Lo spazio è tutto per Foscolo e Leopardi, Manzoni e Carducci, Verga e Pascoli, a parte qualche riga per Pellico e Mazzini, Porta e Belli, Capuana e De Roberto, Deledda e Serao. Stessa cosa per le antologie. Collodi e il suo Pinocchio non esistono. Banditi! Senza appello. Al punto che i ragazzi se non hanno avuto la fortuna di leggerlo per proprio conto oppure di ascoltarne delle parti da qualche parente premuroso, non sanno neppure chi sia.
“Nessuno dei due è Lucignolo e nessuno di voi è, soprattutto, Pinocchio. Penso piuttosto che voi siate il Gatto e la Volpe. Avete presente? Chi sono?”, chiede il Preside a due allievi, entrambi sedicenni, in una delle puntate de Il Collegio 5, la trasmissione in onda su Rai 2. La risposta? “Due animali”, ovviamente.

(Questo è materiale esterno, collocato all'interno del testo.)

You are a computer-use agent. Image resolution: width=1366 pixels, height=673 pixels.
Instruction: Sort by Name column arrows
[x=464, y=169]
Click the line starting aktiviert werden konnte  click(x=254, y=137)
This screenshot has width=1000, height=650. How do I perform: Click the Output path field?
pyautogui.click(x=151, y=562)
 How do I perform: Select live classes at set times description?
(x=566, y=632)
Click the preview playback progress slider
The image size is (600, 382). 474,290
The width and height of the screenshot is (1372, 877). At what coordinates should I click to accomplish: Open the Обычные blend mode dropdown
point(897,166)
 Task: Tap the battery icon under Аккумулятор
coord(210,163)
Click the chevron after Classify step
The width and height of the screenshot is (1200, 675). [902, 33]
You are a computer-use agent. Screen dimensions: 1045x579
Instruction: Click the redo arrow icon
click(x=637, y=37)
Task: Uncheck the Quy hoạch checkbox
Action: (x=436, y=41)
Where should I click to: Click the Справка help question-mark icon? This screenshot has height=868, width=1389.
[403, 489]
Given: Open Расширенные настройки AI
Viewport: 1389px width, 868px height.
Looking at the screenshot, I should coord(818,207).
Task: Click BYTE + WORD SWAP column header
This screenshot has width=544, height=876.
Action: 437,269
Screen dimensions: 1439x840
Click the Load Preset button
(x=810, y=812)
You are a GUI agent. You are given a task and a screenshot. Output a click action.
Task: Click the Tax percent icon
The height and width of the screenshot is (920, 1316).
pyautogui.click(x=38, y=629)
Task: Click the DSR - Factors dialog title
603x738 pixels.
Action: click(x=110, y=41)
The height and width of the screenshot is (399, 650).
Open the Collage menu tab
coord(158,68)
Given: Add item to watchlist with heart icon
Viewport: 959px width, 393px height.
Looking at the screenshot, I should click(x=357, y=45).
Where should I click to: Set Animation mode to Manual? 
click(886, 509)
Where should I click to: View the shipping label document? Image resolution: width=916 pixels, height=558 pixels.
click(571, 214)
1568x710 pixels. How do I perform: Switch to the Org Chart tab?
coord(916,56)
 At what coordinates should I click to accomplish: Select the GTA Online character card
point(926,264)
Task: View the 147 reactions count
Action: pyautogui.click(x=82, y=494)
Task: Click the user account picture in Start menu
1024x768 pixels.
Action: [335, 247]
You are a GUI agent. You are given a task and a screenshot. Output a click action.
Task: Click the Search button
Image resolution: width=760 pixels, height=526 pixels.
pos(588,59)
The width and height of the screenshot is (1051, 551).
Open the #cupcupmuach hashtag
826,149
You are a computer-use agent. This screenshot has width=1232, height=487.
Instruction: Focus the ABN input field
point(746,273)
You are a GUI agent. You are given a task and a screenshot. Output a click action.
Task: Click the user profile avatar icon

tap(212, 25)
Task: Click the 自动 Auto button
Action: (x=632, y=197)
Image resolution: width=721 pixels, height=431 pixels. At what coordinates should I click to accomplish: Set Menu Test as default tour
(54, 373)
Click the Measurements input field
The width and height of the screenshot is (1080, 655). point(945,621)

Certo, si può pensare che nella finzione televisiva si sia ecceduto. Ma non è così. La verità è che Pinocchio si è trasformato in uno sconosciuto. In un signor Nessuno. In un fantasma che vaga nell’aria in attesa di tornare tra noi. Per questo motivo il genetliaco di Collodi risulta un po’ mesto. Una celebrazione a metà. Il suo burattino è stato inghiottito dal tempo che scorre. Dimenticando i suoi eroi, immortali.